Copy the records below character for character.

Data entries:
----------------

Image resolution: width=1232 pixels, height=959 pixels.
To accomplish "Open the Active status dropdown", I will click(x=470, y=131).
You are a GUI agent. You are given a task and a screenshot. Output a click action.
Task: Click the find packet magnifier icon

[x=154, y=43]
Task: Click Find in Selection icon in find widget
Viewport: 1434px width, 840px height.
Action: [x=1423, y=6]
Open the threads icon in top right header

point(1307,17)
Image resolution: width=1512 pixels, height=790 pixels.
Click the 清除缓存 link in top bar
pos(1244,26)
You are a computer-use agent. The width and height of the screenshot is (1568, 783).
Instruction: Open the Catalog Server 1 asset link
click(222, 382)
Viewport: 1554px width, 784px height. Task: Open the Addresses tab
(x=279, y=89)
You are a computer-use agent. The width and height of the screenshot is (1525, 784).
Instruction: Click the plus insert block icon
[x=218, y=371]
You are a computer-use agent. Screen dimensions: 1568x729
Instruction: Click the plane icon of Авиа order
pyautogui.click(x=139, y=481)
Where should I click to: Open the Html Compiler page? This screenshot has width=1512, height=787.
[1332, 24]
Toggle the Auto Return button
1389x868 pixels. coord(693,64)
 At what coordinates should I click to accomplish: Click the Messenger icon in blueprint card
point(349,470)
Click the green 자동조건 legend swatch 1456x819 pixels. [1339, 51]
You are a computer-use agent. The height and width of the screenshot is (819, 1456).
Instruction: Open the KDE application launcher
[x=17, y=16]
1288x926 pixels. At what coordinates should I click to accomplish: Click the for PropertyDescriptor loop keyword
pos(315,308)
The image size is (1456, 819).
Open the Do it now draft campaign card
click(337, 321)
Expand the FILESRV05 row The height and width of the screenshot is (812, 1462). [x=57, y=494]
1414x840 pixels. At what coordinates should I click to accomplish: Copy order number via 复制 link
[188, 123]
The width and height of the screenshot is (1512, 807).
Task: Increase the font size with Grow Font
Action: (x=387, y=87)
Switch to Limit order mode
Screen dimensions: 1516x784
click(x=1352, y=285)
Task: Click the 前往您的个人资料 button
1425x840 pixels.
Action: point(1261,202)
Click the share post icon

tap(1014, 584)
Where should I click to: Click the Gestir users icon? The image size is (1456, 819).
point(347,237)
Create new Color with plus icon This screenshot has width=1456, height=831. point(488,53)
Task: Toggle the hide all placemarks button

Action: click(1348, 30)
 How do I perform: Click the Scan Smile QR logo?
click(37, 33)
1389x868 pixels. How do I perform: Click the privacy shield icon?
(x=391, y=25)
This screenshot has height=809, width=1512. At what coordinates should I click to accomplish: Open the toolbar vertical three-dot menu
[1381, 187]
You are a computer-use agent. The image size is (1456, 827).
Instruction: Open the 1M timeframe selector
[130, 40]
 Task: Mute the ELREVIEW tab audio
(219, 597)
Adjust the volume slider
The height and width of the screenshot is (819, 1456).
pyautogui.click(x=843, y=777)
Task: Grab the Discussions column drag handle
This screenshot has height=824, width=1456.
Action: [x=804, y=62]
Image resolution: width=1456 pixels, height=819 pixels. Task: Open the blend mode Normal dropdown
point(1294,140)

----------------

* _ANSWER SPACE_:
Image resolution: width=1232 pixels, height=959 pixels.
To accomplish "Open the Active status dropdown", I will click(x=470, y=131).
You are a GUI agent. You are given a task and a screenshot. Output a click action.
Task: Click the find packet magnifier icon

[x=154, y=43]
Task: Click Find in Selection icon in find widget
Viewport: 1434px width, 840px height.
Action: [x=1423, y=6]
Open the threads icon in top right header

point(1307,17)
Image resolution: width=1512 pixels, height=790 pixels.
Click the 清除缓存 link in top bar
pos(1244,26)
You are a computer-use agent. The width and height of the screenshot is (1568, 783).
Instruction: Open the Catalog Server 1 asset link
click(222, 382)
Viewport: 1554px width, 784px height. Task: Open the Addresses tab
(x=279, y=89)
You are a computer-use agent. The width and height of the screenshot is (1525, 784).
Instruction: Click the plus insert block icon
[x=218, y=371]
You are a computer-use agent. Screen dimensions: 1568x729
Instruction: Click the plane icon of Авиа order
pyautogui.click(x=139, y=481)
Where should I click to: Open the Html Compiler page? This screenshot has width=1512, height=787.
[1332, 24]
Toggle the Auto Return button
1389x868 pixels. coord(693,64)
 At what coordinates should I click to accomplish: Click the Messenger icon in blueprint card
point(349,470)
Click the green 자동조건 legend swatch 1456x819 pixels. [1339, 51]
You are a computer-use agent. The height and width of the screenshot is (819, 1456).
Instruction: Open the KDE application launcher
[x=17, y=16]
1288x926 pixels. At what coordinates should I click to accomplish: Click the for PropertyDescriptor loop keyword
pos(315,308)
The image size is (1456, 819).
Open the Do it now draft campaign card
click(337, 321)
Expand the FILESRV05 row The height and width of the screenshot is (812, 1462). [x=57, y=494]
1414x840 pixels. At what coordinates should I click to accomplish: Copy order number via 复制 link
[188, 123]
The width and height of the screenshot is (1512, 807).
Task: Increase the font size with Grow Font
Action: (x=387, y=87)
Switch to Limit order mode
Screen dimensions: 1516x784
click(x=1352, y=285)
Task: Click the 前往您的个人资料 button
1425x840 pixels.
Action: point(1261,202)
Click the share post icon

tap(1014, 584)
Where should I click to: Click the Gestir users icon? The image size is (1456, 819).
point(347,237)
Create new Color with plus icon This screenshot has width=1456, height=831. point(488,53)
Task: Toggle the hide all placemarks button

Action: click(1348, 30)
 How do I perform: Click the Scan Smile QR logo?
click(37, 33)
1389x868 pixels. How do I perform: Click the privacy shield icon?
(x=391, y=25)
This screenshot has height=809, width=1512. At what coordinates should I click to accomplish: Open the toolbar vertical three-dot menu
[1381, 187]
You are a computer-use agent. The image size is (1456, 827).
Instruction: Open the 1M timeframe selector
[130, 40]
 Task: Mute the ELREVIEW tab audio
(219, 597)
Adjust the volume slider
The height and width of the screenshot is (819, 1456).
pyautogui.click(x=843, y=777)
Task: Grab the Discussions column drag handle
This screenshot has height=824, width=1456.
Action: [x=804, y=62]
Image resolution: width=1456 pixels, height=819 pixels. Task: Open the blend mode Normal dropdown
point(1294,140)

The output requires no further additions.